Goal A.
In the provided text, condense the paragraph beginning "5.10 Related Person Transactions" into a short bulleted list that keeps its main facts.
Goal B.
Put this sentence from the provided text into Spanish: "There are, and since January 1, 2016, there have been, no Contracts, transactions, arrangements, or understandings between the Parent or any of its Subsidiaries, on the one hand, and any Affiliate (including any director, officer, or employee or any of their respective family members) thereof or any holder of 5% or more of the shares of the Parent’s capital stock (or any of their respective family members), but not including any wholly owned Subsidiary of the Parent, on the other hand, that would be required to be disclosed pursuant to Item 404 of Regulation S-K promulgated by the SEC that has not been disclosed in the Parent SEC Documents."
Goal C.
List every kind of dealing that the provided text says has not existed between the Parent or its Subsidiaries and the other parties it names.

Provided text.
5.10 Related Person Transactions. There are, and since January 1, 2016, there have been, no Contracts, transactions, arrangements, or understandings between the Parent or any of its Subsidiaries, on the one hand, and any Affiliate (including any director, officer, or employee or any of their respective family members) thereof or any holder of 5% or more of the shares of the Parent’s capital stock (or any of their respective family members), but not including any wholly owned Subsidiary of the Parent, on the other hand, that would be required to be disclosed pursuant to Item 404 of Regulation S-K promulgated by the SEC that has not been disclosed in the Parent SEC Documents.

 

5.11 Employee Benefit Plans; ERISA.

Rows of pointing data.
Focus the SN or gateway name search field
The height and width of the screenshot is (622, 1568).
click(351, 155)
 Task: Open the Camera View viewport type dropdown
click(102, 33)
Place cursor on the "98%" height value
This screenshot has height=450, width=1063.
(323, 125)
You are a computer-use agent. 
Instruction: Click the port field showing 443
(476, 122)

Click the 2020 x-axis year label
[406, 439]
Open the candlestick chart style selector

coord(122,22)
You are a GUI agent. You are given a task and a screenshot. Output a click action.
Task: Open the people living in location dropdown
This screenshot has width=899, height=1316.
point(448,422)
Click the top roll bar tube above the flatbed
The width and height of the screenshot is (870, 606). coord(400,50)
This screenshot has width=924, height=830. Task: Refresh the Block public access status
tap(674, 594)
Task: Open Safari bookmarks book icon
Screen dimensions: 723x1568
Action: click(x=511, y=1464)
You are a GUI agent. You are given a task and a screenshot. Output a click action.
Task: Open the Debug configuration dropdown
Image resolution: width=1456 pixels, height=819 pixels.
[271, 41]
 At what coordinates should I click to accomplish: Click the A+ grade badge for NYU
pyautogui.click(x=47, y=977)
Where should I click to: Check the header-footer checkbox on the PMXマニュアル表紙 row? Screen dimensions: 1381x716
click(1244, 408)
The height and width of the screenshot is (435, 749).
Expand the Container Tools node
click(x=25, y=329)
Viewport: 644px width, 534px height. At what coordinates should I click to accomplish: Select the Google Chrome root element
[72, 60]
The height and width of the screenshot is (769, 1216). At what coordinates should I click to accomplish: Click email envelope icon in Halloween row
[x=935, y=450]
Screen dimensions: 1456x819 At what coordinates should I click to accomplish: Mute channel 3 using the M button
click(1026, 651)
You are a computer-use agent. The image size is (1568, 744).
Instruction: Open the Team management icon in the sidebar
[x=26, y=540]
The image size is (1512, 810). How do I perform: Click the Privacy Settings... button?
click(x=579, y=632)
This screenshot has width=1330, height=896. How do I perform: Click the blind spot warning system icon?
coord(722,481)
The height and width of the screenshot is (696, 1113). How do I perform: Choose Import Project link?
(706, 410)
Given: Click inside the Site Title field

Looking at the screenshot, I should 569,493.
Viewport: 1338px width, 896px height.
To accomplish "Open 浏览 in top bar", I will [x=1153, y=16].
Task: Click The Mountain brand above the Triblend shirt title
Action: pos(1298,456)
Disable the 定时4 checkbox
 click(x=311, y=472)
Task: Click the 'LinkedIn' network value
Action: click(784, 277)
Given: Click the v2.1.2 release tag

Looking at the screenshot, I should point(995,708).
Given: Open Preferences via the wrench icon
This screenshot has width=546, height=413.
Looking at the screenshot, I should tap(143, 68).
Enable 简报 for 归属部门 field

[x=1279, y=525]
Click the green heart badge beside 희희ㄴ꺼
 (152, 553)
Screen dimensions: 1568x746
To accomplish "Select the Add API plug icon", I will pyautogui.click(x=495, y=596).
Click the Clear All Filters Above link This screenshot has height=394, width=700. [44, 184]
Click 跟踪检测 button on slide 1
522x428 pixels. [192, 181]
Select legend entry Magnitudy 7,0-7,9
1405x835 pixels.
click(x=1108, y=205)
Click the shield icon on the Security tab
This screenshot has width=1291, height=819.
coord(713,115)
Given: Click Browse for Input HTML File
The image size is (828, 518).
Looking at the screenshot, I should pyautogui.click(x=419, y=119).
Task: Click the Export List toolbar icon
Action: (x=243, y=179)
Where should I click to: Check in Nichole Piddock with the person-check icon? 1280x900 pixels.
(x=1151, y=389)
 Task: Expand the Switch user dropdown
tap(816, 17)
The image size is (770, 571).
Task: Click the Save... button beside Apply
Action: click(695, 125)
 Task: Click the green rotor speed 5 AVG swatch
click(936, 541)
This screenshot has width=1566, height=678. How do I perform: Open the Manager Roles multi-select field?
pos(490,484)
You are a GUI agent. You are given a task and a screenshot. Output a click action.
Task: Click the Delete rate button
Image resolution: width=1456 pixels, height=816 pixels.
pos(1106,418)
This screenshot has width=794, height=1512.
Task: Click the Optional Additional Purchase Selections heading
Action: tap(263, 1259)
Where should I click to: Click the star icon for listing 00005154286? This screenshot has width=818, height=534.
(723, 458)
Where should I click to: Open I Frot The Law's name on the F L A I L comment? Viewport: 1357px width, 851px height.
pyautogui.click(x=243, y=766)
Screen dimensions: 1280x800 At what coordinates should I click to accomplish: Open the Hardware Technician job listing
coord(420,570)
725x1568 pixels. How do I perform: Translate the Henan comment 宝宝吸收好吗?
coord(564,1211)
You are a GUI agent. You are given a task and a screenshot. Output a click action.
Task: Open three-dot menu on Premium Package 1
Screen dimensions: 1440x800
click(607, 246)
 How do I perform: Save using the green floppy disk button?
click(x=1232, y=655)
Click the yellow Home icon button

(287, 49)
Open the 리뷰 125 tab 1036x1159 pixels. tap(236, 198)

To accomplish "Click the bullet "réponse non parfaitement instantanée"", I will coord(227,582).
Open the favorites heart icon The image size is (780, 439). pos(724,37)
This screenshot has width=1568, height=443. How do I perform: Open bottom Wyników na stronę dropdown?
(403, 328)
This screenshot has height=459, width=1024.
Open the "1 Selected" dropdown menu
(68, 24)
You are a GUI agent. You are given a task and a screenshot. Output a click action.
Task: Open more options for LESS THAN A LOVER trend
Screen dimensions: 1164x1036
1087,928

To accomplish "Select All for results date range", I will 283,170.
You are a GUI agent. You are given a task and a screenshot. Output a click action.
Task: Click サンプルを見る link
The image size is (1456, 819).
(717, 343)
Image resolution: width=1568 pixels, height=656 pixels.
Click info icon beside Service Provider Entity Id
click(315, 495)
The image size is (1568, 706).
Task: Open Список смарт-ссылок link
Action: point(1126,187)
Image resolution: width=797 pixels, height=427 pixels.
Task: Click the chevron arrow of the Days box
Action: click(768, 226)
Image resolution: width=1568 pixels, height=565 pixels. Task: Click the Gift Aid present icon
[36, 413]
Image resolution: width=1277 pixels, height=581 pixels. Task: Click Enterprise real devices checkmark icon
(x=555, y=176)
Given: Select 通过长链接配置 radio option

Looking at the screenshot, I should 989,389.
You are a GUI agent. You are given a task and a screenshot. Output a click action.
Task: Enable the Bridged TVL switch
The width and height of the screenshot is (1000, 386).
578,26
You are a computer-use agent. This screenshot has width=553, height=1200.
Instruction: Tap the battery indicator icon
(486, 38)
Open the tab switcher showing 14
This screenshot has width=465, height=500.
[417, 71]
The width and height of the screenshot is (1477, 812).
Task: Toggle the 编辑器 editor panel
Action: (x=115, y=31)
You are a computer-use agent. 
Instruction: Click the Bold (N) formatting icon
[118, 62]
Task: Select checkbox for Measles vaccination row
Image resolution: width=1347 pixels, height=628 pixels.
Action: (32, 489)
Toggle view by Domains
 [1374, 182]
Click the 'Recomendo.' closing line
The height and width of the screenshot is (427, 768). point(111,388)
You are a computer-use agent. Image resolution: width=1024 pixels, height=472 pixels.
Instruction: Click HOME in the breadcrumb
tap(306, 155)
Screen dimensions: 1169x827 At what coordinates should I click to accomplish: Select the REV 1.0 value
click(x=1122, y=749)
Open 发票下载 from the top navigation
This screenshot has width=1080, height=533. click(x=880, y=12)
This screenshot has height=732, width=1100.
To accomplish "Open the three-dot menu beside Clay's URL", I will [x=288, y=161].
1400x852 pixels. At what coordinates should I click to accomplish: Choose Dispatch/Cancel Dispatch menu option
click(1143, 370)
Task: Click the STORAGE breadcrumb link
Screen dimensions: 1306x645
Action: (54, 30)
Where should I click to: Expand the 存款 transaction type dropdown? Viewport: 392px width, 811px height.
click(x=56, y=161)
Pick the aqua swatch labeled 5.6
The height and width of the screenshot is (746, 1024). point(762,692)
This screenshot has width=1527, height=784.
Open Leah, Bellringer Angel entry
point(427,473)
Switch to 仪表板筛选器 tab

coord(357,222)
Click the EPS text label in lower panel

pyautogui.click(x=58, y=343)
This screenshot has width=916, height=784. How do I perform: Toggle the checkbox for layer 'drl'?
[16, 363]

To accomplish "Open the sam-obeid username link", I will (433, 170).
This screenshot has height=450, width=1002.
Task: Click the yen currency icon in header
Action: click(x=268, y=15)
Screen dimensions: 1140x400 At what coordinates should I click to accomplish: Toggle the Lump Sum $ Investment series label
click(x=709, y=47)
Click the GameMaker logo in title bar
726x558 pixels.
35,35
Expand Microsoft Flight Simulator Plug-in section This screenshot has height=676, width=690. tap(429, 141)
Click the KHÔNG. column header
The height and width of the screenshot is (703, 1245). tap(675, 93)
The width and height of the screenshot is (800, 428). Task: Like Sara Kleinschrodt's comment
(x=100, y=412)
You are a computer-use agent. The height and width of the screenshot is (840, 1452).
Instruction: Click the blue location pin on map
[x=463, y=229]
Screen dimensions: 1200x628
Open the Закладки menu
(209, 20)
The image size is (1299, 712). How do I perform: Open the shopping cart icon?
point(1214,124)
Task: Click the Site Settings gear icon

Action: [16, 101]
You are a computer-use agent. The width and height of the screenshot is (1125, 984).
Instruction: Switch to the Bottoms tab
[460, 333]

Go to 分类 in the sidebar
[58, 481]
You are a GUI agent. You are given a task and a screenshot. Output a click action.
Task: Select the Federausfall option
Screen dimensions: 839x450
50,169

Solution A.
- No Contracts, transactions, arrangements, or understandings exist now, or have existed since January 1, 2016, that Item 404 of the SEC's Regulation S-K would require to be disclosed and that have not been disclosed in the Parent SEC Documents.
- This covers dealings between the Parent or any of its Subsidiaries and any Affiliate. Affiliates include directors, officers, employees, and their family members.
- It also covers dealings with any holder of 5% or more of the Parent's capital stock, or that holder's family members.
- Wholly owned Subsidiaries of the Parent are excluded.

Solution B.
No existen, ni han existido desde el 1 de enero de 2016, Contratos, operaciones, acuerdos ni entendimientos entre la Sociedad Matriz o cualquiera de sus Subsidiarias, por una parte, y cualquier Afiliada de esta (incluido cualquier consejero, directivo o empleado, o cualquiera de sus respectivos familiares) o cualquier titular del 5 % o más de las acciones del capital social de la Sociedad Matriz (o cualquiera de sus respectivos familiares), sin incluir ninguna Subsidiaria de propiedad absoluta de la Sociedad Matriz, por otra parte, que deban divulgarse conforme al Punto 404 del Reglamento S-K promulgado por la SEC y que no se hayan divulgado en los Documentos de la SEC de la Sociedad Matriz.

Solution C.
- Contracts
- transactions
- arrangements
- understandings